▸ **Text excerpt**:

Apify Dataset
Availability: | Airbyte Cloud: ✅
Airbyte OSS: ✅ |
Support Level: | Community |
Latest Version: | 2.1.0 |
Definition Id: | 47f17145-fe20-4ef5-a548-e29b048adf84 |
Overview
Apify is a web scraping and web automation platform providing both ready-made and custom solutions, an open-source JavaScript SDK and Python SDK for web scraping, proxies, and many other tools to help you build and run web automation jobs at scale.
The results of a scraping job are usually stored in the [Apify Dataset](https://docs.apify.com/storage/dataset). This Airbyte connector provides streams to work with the datasets, including syncing their content to your chosen destination using Airbyte.
To sync data from a dataset, all you need to know is your API token and dataset ID.
You can find your personal API token in the Apify Console in the [Settings -> Integrations](https://console.apify.com/account/integrations) and the dataset ID in the [Storage -> Datasets](https://console.apify.com/storage/datasets).
Running Airbyte sync from Apify webhook
When your Apify job (aka Actor run) finishes, it can trigger an Airbyte sync by calling the Airbyte API manual connection trigger (POST /v1/connections/sync
). The API can be called from Apify webhook which is executed when your Apify run finishes.
Features
Feature | Supported? |
---|---|
Full Refresh Sync | Yes |
Incremental Sync | Yes |
Performance considerations
The Apify dataset connector uses Apify Python Client under the hood and should handle any API limitations under normal usage.

▸ **Set problem A**:
Rewrite the records from the line containing "Image resolution: width=1091" through the line containing "click(89, 32)", requests included, and offset every coordinate in the answers by adding 94 to each number.
The Apify Dataset connector documentation and the records come from unrelated sources.

▸ **Record set**:
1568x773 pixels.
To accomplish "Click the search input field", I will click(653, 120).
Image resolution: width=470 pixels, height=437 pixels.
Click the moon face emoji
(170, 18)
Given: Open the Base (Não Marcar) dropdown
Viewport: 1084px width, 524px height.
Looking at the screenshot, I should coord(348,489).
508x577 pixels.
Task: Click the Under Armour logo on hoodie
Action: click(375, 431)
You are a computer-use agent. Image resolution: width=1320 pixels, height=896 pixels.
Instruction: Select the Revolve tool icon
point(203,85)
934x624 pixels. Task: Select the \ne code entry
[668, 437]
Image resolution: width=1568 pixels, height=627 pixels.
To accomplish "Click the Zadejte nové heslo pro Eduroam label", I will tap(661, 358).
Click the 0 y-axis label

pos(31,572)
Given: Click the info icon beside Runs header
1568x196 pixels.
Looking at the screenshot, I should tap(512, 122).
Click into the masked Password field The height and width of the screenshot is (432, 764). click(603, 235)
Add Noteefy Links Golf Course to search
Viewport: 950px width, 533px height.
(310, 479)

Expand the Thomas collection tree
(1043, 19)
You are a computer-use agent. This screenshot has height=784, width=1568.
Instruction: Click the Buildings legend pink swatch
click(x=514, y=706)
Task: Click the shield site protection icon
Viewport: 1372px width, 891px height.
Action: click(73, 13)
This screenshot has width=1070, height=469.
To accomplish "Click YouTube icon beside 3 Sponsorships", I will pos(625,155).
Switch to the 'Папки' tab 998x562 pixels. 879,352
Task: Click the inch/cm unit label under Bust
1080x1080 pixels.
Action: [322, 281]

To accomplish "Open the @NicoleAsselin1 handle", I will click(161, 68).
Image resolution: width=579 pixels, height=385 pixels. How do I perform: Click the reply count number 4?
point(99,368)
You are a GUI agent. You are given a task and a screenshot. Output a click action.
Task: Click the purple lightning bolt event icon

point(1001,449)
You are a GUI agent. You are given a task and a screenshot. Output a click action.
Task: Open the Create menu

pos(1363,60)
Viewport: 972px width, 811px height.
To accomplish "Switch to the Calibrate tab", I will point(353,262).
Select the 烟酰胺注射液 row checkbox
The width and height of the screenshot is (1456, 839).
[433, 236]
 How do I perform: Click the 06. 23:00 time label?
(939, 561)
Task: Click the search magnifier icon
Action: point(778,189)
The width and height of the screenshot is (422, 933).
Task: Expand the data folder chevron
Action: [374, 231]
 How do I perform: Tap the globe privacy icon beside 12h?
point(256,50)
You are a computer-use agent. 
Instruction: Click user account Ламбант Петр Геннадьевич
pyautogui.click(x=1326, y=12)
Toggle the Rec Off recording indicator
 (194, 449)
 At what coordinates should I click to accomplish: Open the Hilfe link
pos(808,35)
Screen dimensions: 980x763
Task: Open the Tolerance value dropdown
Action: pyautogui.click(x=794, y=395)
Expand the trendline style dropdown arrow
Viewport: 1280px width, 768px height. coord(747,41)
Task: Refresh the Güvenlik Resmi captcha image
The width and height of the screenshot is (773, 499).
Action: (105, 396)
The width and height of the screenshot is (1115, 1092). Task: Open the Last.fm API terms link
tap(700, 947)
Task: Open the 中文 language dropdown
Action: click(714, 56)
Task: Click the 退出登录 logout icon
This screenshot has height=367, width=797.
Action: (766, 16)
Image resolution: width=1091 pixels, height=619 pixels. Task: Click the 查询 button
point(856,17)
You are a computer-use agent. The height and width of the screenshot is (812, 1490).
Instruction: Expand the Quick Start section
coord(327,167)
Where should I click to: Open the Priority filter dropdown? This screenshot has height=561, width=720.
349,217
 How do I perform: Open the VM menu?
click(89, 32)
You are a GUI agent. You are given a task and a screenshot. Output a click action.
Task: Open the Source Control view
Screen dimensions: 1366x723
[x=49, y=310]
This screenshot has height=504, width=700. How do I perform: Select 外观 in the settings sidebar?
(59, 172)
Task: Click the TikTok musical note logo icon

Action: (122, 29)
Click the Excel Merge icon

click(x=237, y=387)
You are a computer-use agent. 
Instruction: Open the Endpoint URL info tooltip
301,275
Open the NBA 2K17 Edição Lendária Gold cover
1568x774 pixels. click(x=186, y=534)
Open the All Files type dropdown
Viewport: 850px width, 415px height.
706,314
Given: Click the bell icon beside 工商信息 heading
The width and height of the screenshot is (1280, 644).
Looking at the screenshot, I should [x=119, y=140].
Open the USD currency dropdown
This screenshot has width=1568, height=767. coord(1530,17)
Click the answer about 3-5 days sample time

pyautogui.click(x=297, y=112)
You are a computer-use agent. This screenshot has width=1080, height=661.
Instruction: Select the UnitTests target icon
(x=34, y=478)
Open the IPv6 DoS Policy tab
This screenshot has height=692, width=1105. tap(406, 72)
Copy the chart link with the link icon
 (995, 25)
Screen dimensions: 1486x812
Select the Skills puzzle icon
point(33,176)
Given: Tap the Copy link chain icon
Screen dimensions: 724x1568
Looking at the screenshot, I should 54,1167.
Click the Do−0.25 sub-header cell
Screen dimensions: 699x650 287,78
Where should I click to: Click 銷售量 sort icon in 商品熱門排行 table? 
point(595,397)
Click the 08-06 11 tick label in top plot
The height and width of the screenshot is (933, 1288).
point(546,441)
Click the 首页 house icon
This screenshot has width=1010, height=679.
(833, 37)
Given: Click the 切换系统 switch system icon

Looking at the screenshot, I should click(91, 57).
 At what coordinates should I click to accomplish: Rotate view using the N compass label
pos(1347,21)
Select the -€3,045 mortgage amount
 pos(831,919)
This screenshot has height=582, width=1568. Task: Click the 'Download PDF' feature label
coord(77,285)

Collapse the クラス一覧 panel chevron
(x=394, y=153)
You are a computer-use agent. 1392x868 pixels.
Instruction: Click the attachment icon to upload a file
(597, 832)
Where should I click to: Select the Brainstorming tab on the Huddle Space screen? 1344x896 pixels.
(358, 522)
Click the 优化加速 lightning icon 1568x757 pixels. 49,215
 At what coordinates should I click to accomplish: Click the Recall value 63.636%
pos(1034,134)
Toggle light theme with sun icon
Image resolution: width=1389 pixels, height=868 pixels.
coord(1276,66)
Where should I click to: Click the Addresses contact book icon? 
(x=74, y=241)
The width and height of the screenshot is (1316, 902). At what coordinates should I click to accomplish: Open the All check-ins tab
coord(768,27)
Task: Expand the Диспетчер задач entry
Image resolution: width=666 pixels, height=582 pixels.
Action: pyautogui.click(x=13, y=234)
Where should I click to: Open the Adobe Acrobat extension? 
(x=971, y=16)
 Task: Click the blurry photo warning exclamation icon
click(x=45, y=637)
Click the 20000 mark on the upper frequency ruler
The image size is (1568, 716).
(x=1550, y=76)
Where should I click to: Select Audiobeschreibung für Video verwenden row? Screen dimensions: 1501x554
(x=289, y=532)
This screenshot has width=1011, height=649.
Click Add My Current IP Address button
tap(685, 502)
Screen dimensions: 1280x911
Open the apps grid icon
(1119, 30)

▸ **Set problem B**:
Pick up the Apify Dataset connector documentation after its last sentence and keep writing it.

▸ **Exercise answer A**:
Image resolution: width=1091 pixels, height=619 pixels. Task: Click the 查询 button
point(950,111)
You are a computer-use agent. The height and width of the screenshot is (812, 1490).
Instruction: Expand the Quick Start section
coord(421,261)
Where should I click to: Open the Priority filter dropdown? This screenshot has height=561, width=720.
443,311
 How do I perform: Open the VM menu?
click(183, 126)

▸ **Exercise answer B**:
Streams
dataset_collection
dataset
- Calls
https://api.apify.com/v2/datasets/{datasetId}
(docs) - Properties:
item_collection
- Calls
api.apify.com/v2/datasets/{datasetId}/items
(docs) - Properties:
- Limitations:
- The stream uses a dynamic schema (all the data are stored under the
"data"
key), so it should support all the Apify Datasets (produced by whatever Actor).
- The stream uses a dynamic schema (all the data are stored under the
item_collection_website_content_crawler
- Calls the same endpoint and uses the same properties as the
item_collection
stream. - Limitations:
- The stream uses a static schema which corresponds to the datasets produced by Website Content Crawler Actor. So only datasets produced by this Actor are supported.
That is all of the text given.